From China Digital Space
bèi piáochāng 被嫖娼
To be framed for visiting a prostitute. From the case of muckraker Ou Shaokun, who was detained for five days in March 2015 for allegedly soliciting a prostitute.
Ou Shaokun is a Guangzhou-based activist known for exposing the personal use of public vehicles by uploading photos of license plates to social media. On March 26, 2015, Ou uploaded several photos to Weibo from Shaoshan, Hunan. A supporter later took him to dinner and karaoke in Changsha with Chen Jialuo. A woman from the karaoke parlor came to Ou's hotel room later that evening. She undressed and they began to kiss when the police raided the room, took photos, and detained Ou. Ou now plans to sue for what he claims was a set-up in revenge for exposing official corruption.
Netizens sicced the human flesh search engine on Chen, leading some to suspect that he is the captain of the Changsha Domestic Security Department. This only added to the sense that "Uncle Ou" had been framed. By adding the passive marker (bèi 被) to the verb "solicit a prostitute" (piáochāng 嫖娼), netizens invented a name for the punishment exacted on Ou.
Speculation on Uncle Ou's case was discouraged from media coverage, as leaked propaganda directives from April 7 and April 27 show. One Weibo user lamented:
Duanwanjinlüshi (@段万金律师): I heard the case of Uncle Bo being johnned was banned from reporting. Sigh, even the moonlight will burn you to death. (April 2, 2015)

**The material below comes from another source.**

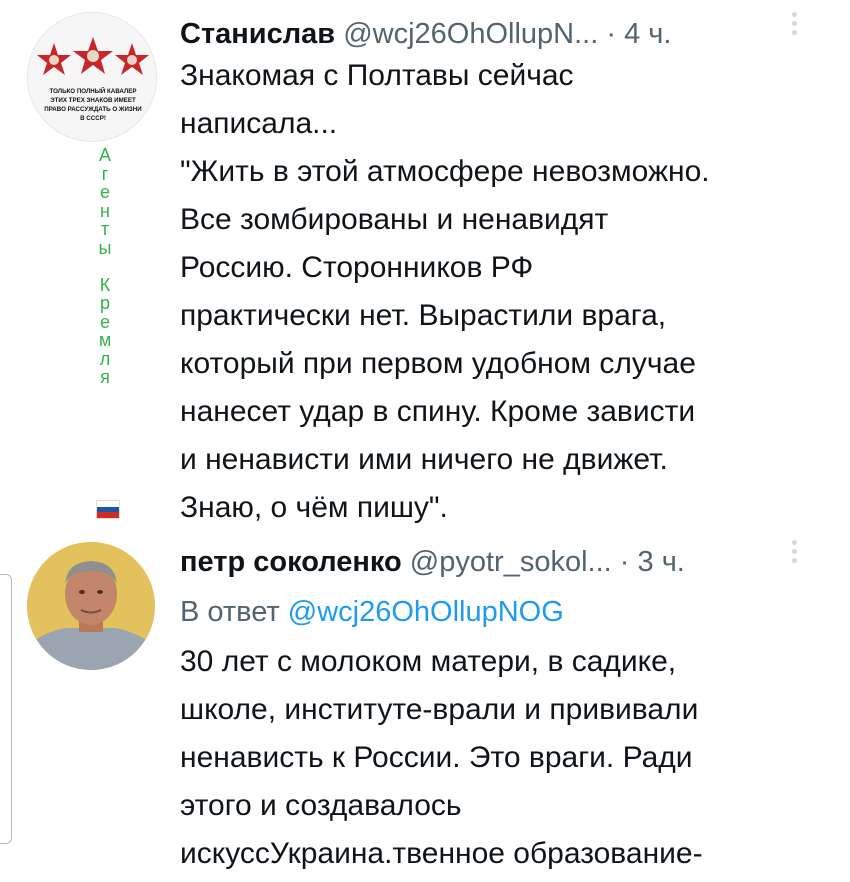 This screenshot has height=882, width=850. I want to click on timestamp: 4 ч., so click(648, 34).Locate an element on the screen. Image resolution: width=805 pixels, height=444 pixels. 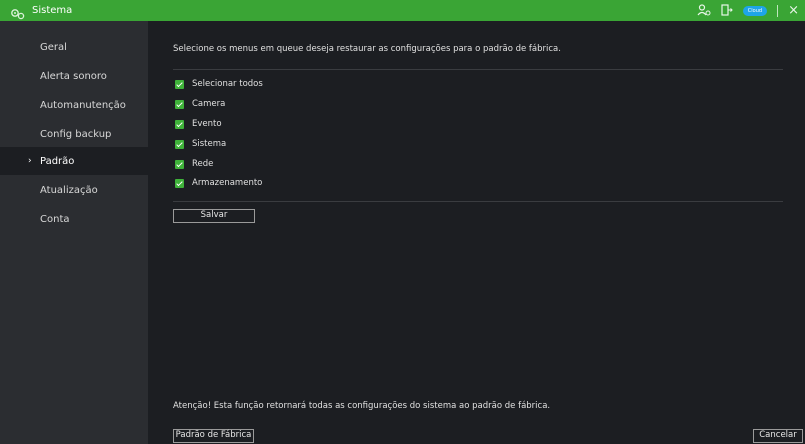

Ou's case is similar to that of Chinese-American businessman and Weibo celebrity Charles Xue, who in 2013 was detained for soliciting a prostitute, only to appear on national television confessing to "irresponsibility in spreading information online" several days later. The prostitution charge appeared to be an excuse to publicly shame Xue for his outspokenness online.